Serbuk-Serbuk Kopi (1)

Awan gelap mulai minggir dari kahyangan, berganti mentari yang telah absent beberapa hari belakangan ini. Canna mengaduk-aduk kopi yang ada di depannya dengan tak karuan, sampai-sampai ia lupa menuangkan gula ke cangkir kopi nya. Dengan setengah sadar dan tatapan kosong ia menyeruput kopi nya dengan jumlah banyak,
“HIAKS!” Gerutunya kencang sampai-sampai kopi nya tumpah hampir setengah dan membentuk noda di celana katun putih yang ia kenakan

Kopi excelsa yang pahit itu ia minum begitu saja tanpa gula, hingga tenggorokannya terasa sepat sekali, cepat-cepat ia menuangkan se-sachet palm sugar ke cangkirnya dan kembali meminumnya demi mengusir rasa pahit yang kini telah menjalar sampai lambung nya.

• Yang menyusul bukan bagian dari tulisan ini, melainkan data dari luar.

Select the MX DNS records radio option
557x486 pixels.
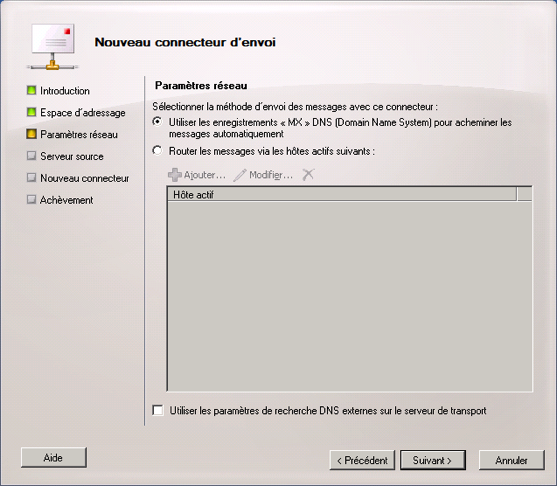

Beribu-ribu masalah mewarnai otak nya, sudah tak ada lagi yang bisa ia percaya, bahkan suaminya sendiri sudah tidak mendukung perjalanan karier nya yang sedang dalam masa keemasan. Entahlah harus kepada siapa lagi Canna bercerita, rasanya hidupnya sedang dalam perjalanan pahit, lebih pahit daripada secangkir kopi excelsa tanpa gula.

Mata nya menatap jendela café yang langsung berhadapan dengan jalanan ibu kota Jakarta yang memang tidak pernah tertidur. Lingkaran hitam mulai terlihat di bawah mata Canna yang berbola mata coklat terang itu. Canna menarik nafas nya dalam-dalam lalu menghembuskannya perlahan berharap segala beban yang ada dihatinya ikut pergi keluar bersama karbondioksida yang ia buang. Nyata nya hanya kegeraman yang ia dapat.

Canna tak habis fikir, kenapa suaminya tiba-tiba melarang nya menghadiri seminar kopi internasional yang diadakan di Brazil, toh kalau masalahnya soal biaya, perusahaan Canna menanggung semua biaya akomodasi, transportasi bahkan Canna akan mendapat uang saku. Dengan menghadiri seminar internasional, tentunya Canna akan mendapatkan ilmu baru dan pasti mendapatkan relasi baru yang bisa menunjuang karier nya di masa mendatang. Beribu alasan dan permohonan sudah ia luncurkan demi mendapat izin dari suaminya, namun tetap saja kata “tidak” yang keluar dari mulut suaminya. Silat lidah yang terjadi semalam membuat Canna enggan berbicara dengan Aryo sampai beberapa hari kedepan.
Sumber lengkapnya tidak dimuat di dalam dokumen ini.